* BEGIN Excerpt *

There have been marriages and babies.


----------



## Catherine Cavatica (Feb 2, 2011)

Kustamogen said:


> Im ready and waiting for the right SAS lady to sweep me off my feet


:heart:cuddle:kiss:wink:yay:b


----------



## nothing to fear (Mar 23, 2005)

Yup, there have been many relationships that started here. I'm with a fellow SASer, we've been together for a year and a half now.


----------



## Snuffy (Oct 5, 2010)

thewalkindude said:


> Do people from this site ever date each other?


Heh, cool - never considered it. Maybe some hope now...


----------



## Stipe (Mar 19, 2011)

My only requirement for a female to date me; must be able to leave the house.


----------



## Scrub-Zero (Feb 9, 2004)

Met my lady here. 4 years and counting.


----------



## sacred (May 25, 2009)

sas needs some aggressive wild girls. i kind of wish some hot babes would first stalk my profile with some bad intentions and second break down my door and take me out for a wild night of fun.

the key is all the wild babes have and understand social anxiety but only feel comfortable being their extroverted selves around men with sa. that why they are here. the party girls of sas.


----------



## Stormclouds (Mar 8, 2011)

I met my SO on a similar website.


----------



## ShyViolet (Nov 11, 2003)

There have been people here who got married. If I only I could get so lucky.


----------



## Daylight (Jun 20, 2009)

Stormclouds said:


> I met my SO on a similar website.


What website is that?


----------



## Elad (Dec 6, 2009)

Seems they do. I think it would be great finding someone here, only problem is where I live.


----------



## watashi (Feb 6, 2008)

I might if there was someone from my country here, but I'm locationally limited. :/


----------



## heroin (Dec 10, 2010)

The women don't want us unconfident, self-doubting, miserable, desperate to the point of being creepy guys with rock-bottom self-esteem.


----------



## theCARS1979 (Apr 26, 2010)

It does happen for some people in here. Although I would'nt count on it though.


----------



## _AJ_ (Jan 23, 2008)

I did it, yay!!


----------



## LALoner (Dec 3, 2008)

heroin said:


> The women don't want us unconfident, self-doubting, miserable, desperate to the point of being creepy guys with rock-bottom self-esteem.


Your your own worst enemy.

* END Excerpt *

**Short exercise A**
Turn the records, from their first line through the line that contains "click(196, 30)", into a Markdown table with the columns Line No. and Record Text, leaving out blank lines.
The forum thread and the records are unrelated to each other.

* BEGIN Data provided *

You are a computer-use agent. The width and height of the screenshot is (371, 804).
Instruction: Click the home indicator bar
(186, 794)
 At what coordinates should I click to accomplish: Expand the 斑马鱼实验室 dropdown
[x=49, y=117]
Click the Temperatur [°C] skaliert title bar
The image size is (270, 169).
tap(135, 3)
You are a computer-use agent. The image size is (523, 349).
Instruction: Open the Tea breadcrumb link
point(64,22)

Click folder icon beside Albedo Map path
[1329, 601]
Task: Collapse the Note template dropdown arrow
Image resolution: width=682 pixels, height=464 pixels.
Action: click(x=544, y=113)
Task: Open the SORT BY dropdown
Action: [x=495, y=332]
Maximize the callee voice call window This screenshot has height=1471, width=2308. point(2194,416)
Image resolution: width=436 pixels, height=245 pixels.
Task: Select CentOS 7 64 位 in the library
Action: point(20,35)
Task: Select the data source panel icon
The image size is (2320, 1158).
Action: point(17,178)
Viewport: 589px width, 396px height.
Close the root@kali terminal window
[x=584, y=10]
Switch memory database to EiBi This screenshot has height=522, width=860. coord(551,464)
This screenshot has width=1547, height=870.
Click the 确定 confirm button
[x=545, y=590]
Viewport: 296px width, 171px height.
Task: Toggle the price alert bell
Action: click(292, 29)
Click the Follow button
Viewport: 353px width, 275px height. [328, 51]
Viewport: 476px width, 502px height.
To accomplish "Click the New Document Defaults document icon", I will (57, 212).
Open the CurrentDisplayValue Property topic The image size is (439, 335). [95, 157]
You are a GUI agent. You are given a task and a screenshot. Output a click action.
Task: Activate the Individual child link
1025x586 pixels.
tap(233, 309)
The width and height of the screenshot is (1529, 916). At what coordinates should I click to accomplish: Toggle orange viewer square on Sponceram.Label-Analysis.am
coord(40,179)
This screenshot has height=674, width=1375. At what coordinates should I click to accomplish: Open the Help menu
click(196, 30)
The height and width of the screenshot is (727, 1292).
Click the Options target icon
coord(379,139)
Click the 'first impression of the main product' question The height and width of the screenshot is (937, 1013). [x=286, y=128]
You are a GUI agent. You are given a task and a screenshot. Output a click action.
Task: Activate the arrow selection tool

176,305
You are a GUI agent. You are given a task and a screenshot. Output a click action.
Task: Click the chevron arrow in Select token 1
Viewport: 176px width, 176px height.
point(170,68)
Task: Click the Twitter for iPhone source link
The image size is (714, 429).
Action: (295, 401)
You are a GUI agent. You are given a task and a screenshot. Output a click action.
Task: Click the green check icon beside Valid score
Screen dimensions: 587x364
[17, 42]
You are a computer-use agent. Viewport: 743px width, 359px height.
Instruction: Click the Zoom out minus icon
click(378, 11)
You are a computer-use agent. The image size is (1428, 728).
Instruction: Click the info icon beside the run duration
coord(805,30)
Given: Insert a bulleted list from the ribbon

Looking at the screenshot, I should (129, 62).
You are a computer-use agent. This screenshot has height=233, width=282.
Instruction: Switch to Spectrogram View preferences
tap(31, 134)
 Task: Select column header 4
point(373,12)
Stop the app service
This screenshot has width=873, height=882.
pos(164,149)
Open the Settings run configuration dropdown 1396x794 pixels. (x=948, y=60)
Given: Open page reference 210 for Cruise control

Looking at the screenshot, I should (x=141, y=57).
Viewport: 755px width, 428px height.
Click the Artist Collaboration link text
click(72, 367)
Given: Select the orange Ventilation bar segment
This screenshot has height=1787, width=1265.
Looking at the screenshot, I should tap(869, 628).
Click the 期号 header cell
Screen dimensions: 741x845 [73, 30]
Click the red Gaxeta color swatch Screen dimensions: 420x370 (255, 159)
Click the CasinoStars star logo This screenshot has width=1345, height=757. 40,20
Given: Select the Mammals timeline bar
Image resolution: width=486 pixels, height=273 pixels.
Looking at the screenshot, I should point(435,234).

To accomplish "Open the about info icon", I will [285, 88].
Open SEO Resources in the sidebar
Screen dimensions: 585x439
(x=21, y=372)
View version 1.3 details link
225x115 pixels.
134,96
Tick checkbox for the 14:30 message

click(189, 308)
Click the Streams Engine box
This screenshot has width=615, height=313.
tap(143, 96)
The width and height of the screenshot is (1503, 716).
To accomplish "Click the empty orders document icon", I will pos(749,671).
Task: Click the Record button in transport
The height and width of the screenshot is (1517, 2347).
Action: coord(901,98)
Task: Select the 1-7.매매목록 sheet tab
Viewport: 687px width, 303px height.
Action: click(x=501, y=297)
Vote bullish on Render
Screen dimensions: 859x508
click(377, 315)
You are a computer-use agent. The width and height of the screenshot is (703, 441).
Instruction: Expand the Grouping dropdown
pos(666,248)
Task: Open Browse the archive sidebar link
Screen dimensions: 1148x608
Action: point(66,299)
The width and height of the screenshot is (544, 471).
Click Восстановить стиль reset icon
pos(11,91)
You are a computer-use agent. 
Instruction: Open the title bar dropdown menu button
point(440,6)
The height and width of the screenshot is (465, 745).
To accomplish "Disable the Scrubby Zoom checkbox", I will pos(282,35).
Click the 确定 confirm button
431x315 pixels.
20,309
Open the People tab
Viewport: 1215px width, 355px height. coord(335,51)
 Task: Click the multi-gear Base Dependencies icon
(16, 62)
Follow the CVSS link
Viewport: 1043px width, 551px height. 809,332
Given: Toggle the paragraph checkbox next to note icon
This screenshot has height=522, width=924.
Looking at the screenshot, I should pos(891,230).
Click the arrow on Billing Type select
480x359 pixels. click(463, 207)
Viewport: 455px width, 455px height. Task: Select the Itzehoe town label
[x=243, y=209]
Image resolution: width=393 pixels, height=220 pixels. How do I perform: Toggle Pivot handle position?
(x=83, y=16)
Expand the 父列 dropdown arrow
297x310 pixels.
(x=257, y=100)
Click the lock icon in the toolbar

* END Data provided *

**Short exercise B**
Reproduce word for word the part of the forum thread that opens with the words "sas needs some" and closes with "night of fun.".

**Correct result A**
| Line No. | Record Text |
|---|---|
| 1 | You are a computer-use agent. The width and height of the screenshot is (371, 804). |
| 2 | Instruction: Click the home indicator bar |
| 3 | (186, 794) |
| 4 |  At what coordinates should I click to accomplish: Expand the 斑马鱼实验室 dropdown |
| 5 | [x=49, y=117] |
| 6 | Click the Temperatur [°C] skaliert title bar |
| 7 | The image size is (270, 169). |
| 8 | tap(135, 3) |
| 9 | You are a computer-use agent. The image size is (523, 349). |
| 10 | Instruction: Open the Tea breadcrumb link |
| 11 | point(64,22) |
| 12 | Click folder icon beside Albedo Map path |
| 13 | [1329, 601] |
| 14 | Task: Collapse the Note template dropdown arrow |
| 15 | Image resolution: width=682 pixels, height=464 pixels. |
| 16 | Action: click(x=544, y=113) |
| 17 | Task: Open the SORT BY dropdown |
| 18 | Action: [x=495, y=332] |
| 19 | Maximize the callee voice call window This screenshot has height=1471, width=2308. point(2194,416) |
| 20 | Image resolution: width=436 pixels, height=245 pixels. |
| 21 | Task: Select CentOS 7 64 位 in the library |
| 22 | Action: point(20,35) |
| 23 | Task: Select the data source panel icon |
| 24 | The image size is (2320, 1158). |
| 25 | Action: point(17,178) |
| 26 | Viewport: 589px width, 396px height. |
| 27 | Close the root@kali terminal window |
| 28 | [x=584, y=10] |
| 29 | Switch memory database to EiBi This screenshot has height=522, width=860. coord(551,464) |
| 30 | This screenshot has width=1547, height=870. |
| 31 | Click the 确定 confirm button |
| 32 | [x=545, y=590] |
| 33 | Viewport: 296px width, 171px height. |
| 34 | Task: Toggle the price alert bell |
| 35 | Action: click(292, 29) |
| 36 | Click the Follow button |
| 37 | Viewport: 353px width, 275px height. [328, 51] |
| 38 | Viewport: 476px width, 502px height. |
| 39 | To accomplish "Click the New Document Defaults document icon", I will (57, 212). |
| 40 | Open the CurrentDisplayValue Property topic The image size is (439, 335). [95, 157] |
| 41 | You are a GUI agent. You are given a task and a screenshot. Output a click action. |
| 42 | Task: Activate the Individual child link |
| 43 | 1025x586 pixels. |
| 44 | tap(233, 309) |
| 45 | The width and height of the screenshot is (1529, 916). At what coordinates should I click to accomplish: Toggle orange viewer square on Sponceram.Label-Analysis.am |
| 46 | coord(40,179) |
| 47 | This screenshot has height=674, width=1375. At what coordinates should I click to accomplish: Open the Help menu |
| 48 | click(196, 30) |

**Correct result B**
sas needs some aggressive wild girls. i kind of wish some hot babes would first stalk my profile with some bad intentions and second break down my door and take me out for a wild night of fun.